— BEGIN —
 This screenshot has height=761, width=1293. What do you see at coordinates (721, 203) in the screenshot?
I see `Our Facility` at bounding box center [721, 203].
— END —
— BEGIN —
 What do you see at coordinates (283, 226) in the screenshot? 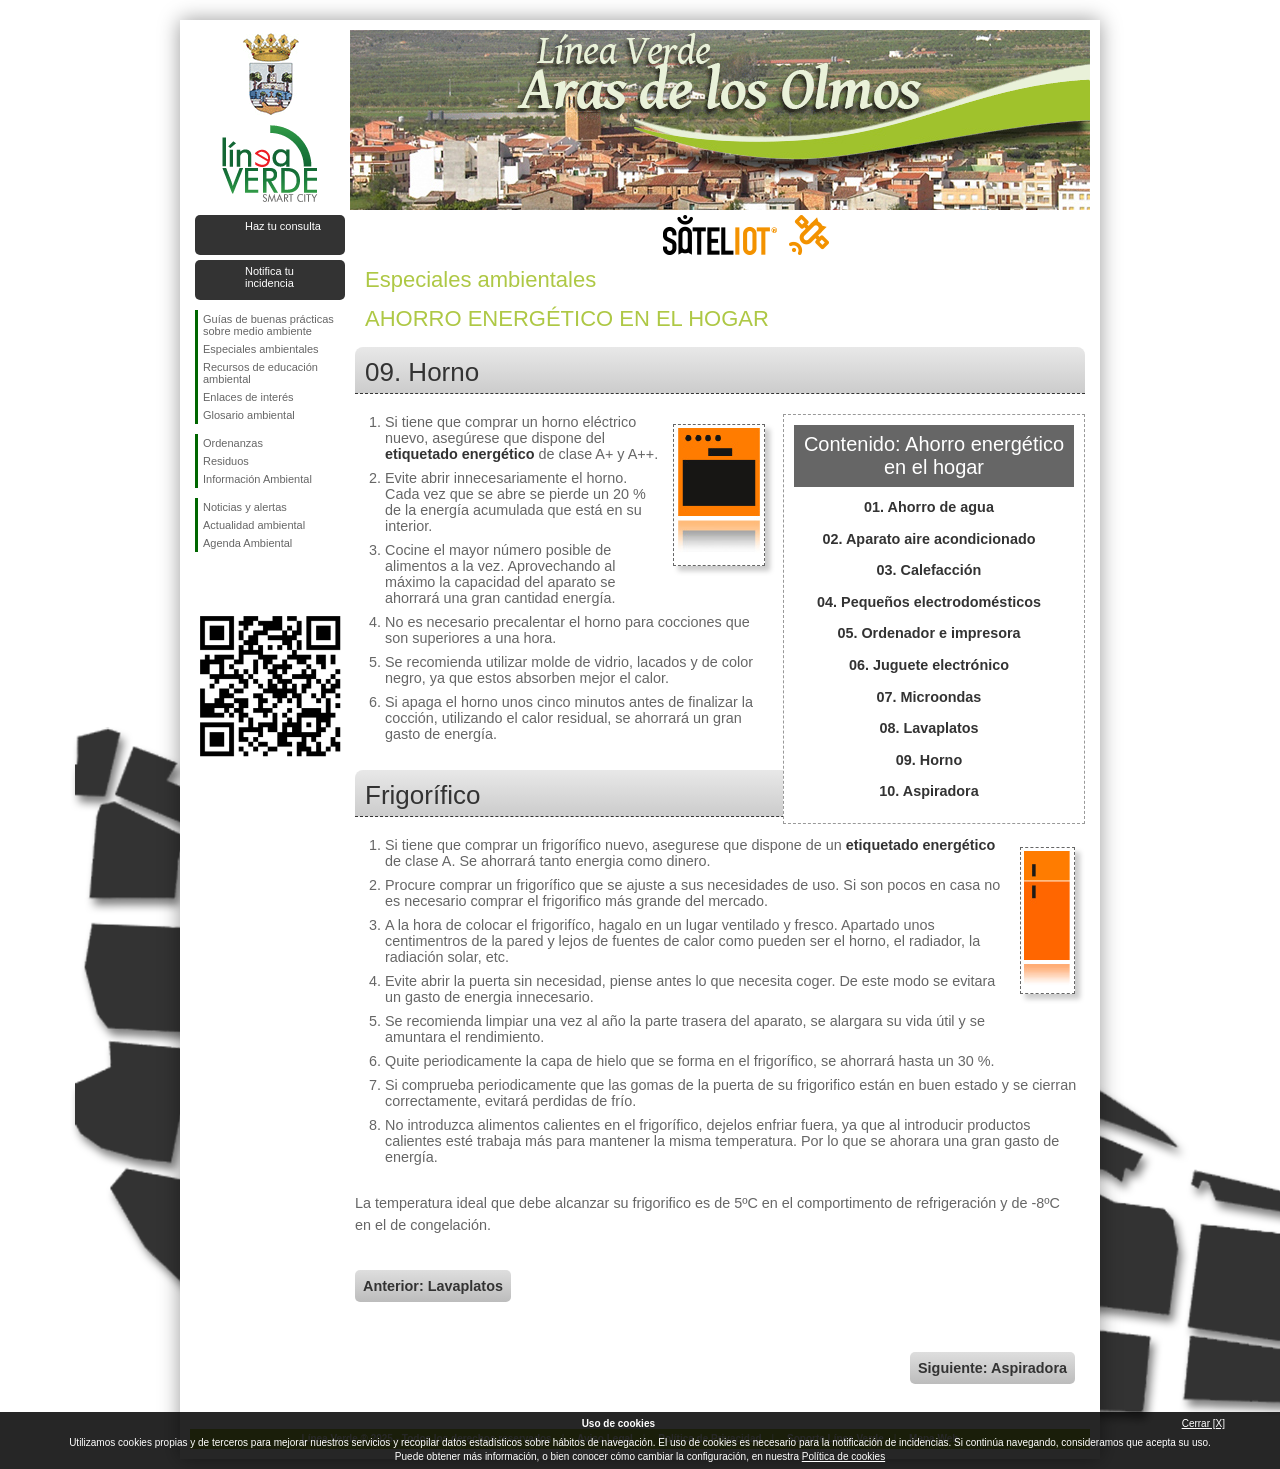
— END —
— BEGIN —
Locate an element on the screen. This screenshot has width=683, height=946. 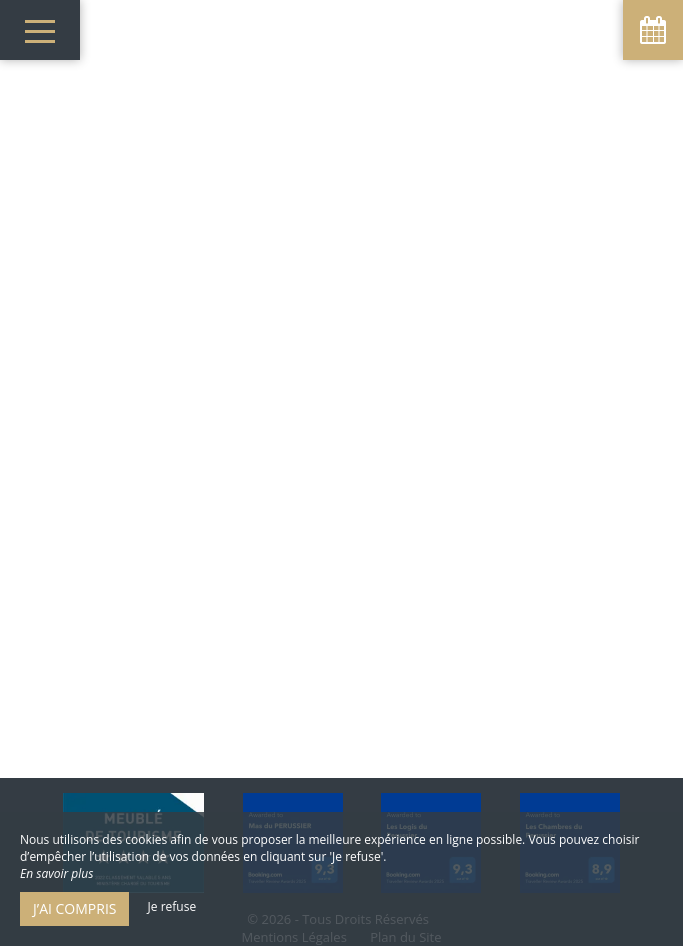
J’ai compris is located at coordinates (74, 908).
— END —
> DIRECTIVE
Could you give the lines of the records from the line containing "This screenshot has height=761, width=1293." through the line containing "center [721, 203].", both included, as a numbered list without any blank lines?

> RESULT
1.  This screenshot has height=761, width=1293. What do you see at coordinates (721, 203) in the screenshot?
2. I see `Our Facility` at bounding box center [721, 203].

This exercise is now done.